Earlier this week, there were media reports that the bike maker would be sold to a big tech company but Tuesday’s announcement dashes such hopes, in the near future. Activist investor Blackwells Capital had asked for Foley’s ouster, last month. They are reportedly not happy about the step taken, on Tuesday as Foley has stepped down from the post of CEO but remains as its executive chairman. The investor said that it would review Peloton’s books and company records, as it has a right to do so.
During the pandemic, as people had to stay home, Peloton shares rose to dizzying heights reportedly up to 400 percent as the demand was higher than the production. The company made huge expansion plans of a $400 million factory in Ohio. As the company lost many of its customers after a successful vaccination drive by the Biden administration, demand of its bikes fell. Many people started visiting gyms and the demand for home workout exercise equipment dramatically fell.

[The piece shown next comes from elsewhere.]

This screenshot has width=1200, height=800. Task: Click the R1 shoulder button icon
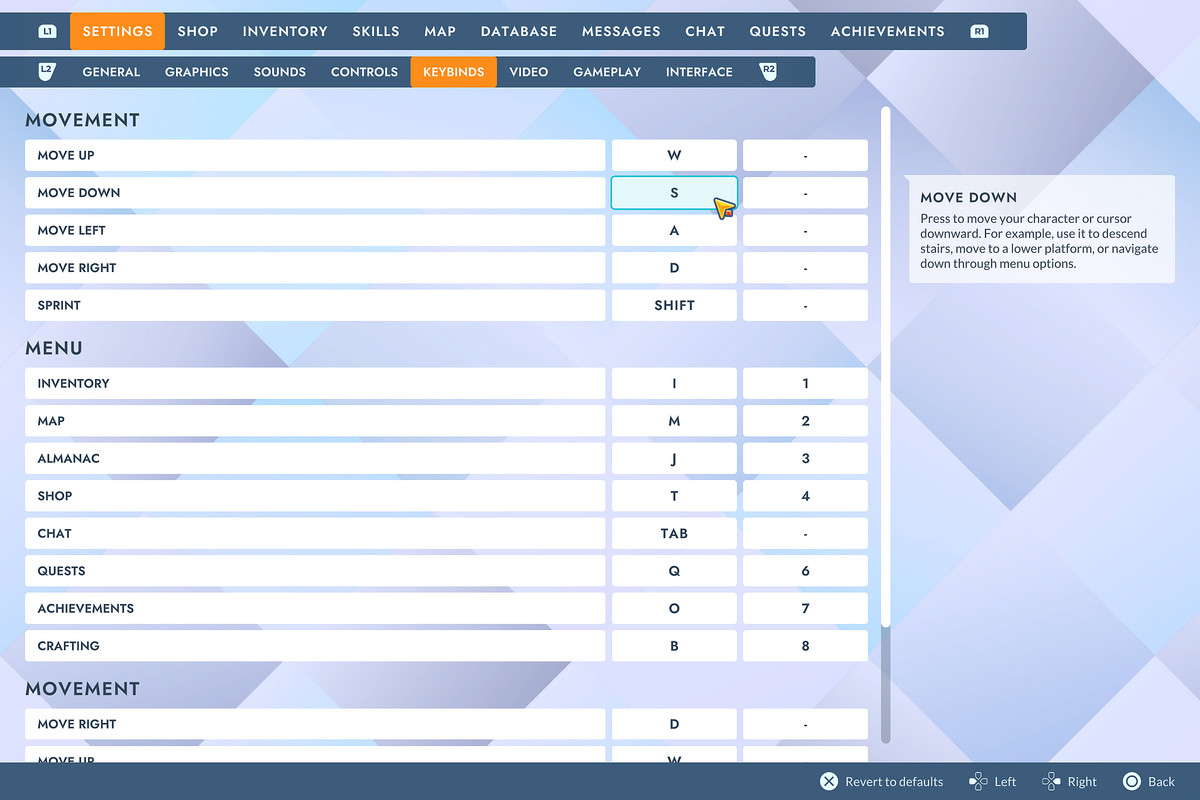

The decrease in sales has let to the company laying off workers. The workforce will be decreased by about 2,800 workers. Peloton said that trainers would not be a part of the job cuts and that they would continue to host virtual workouts.
The company also said that it would reduce its planned capital expenditures by roughly $150 million this year. After the announcement on Tuesday, Peloton shares fell by 6 percent in premarket trading.